- [What you are asked to do] Write out the data again in full, exactly as it reads.

(Stored records)
........

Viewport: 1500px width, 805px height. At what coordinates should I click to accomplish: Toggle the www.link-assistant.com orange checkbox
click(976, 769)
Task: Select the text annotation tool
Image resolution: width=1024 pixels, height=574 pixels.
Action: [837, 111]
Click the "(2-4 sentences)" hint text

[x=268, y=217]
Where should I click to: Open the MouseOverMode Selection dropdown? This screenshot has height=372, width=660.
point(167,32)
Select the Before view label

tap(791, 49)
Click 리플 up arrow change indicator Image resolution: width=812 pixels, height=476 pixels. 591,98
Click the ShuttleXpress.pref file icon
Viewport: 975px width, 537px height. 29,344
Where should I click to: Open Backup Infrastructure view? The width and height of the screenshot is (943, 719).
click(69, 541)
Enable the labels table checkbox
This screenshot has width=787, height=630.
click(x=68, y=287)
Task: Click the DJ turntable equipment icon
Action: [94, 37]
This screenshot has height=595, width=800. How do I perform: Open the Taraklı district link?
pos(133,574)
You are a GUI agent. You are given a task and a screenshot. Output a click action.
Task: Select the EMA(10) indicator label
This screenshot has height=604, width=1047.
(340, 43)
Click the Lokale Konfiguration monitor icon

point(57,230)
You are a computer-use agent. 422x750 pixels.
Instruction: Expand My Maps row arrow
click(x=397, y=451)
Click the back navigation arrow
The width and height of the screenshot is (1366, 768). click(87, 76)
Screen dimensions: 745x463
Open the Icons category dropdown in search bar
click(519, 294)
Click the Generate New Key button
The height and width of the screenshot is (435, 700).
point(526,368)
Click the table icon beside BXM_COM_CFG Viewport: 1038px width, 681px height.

........

- [Solution]
Viewport: 1500px width, 805px height. At what coordinates should I click to accomplish: Toggle the www.link-assistant.com orange checkbox
click(976, 769)
Task: Select the text annotation tool
Image resolution: width=1024 pixels, height=574 pixels.
Action: [837, 111]
Click the "(2-4 sentences)" hint text

[x=268, y=217]
Where should I click to: Open the MouseOverMode Selection dropdown? This screenshot has height=372, width=660.
point(167,32)
Select the Before view label

tap(791, 49)
Click 리플 up arrow change indicator Image resolution: width=812 pixels, height=476 pixels. 591,98
Click the ShuttleXpress.pref file icon
Viewport: 975px width, 537px height. 29,344
Where should I click to: Open Backup Infrastructure view? The width and height of the screenshot is (943, 719).
click(69, 541)
Enable the labels table checkbox
This screenshot has width=787, height=630.
click(x=68, y=287)
Task: Click the DJ turntable equipment icon
Action: [94, 37]
This screenshot has height=595, width=800. How do I perform: Open the Taraklı district link?
pos(133,574)
You are a GUI agent. You are given a task and a screenshot. Output a click action.
Task: Select the EMA(10) indicator label
This screenshot has height=604, width=1047.
(340, 43)
Click the Lokale Konfiguration monitor icon

point(57,230)
You are a computer-use agent. 422x750 pixels.
Instruction: Expand My Maps row arrow
click(x=397, y=451)
Click the back navigation arrow
The width and height of the screenshot is (1366, 768). click(87, 76)
Screen dimensions: 745x463
Open the Icons category dropdown in search bar
click(519, 294)
Click the Generate New Key button
The height and width of the screenshot is (435, 700).
point(526,368)
Click the table icon beside BXM_COM_CFG Viewport: 1038px width, 681px height.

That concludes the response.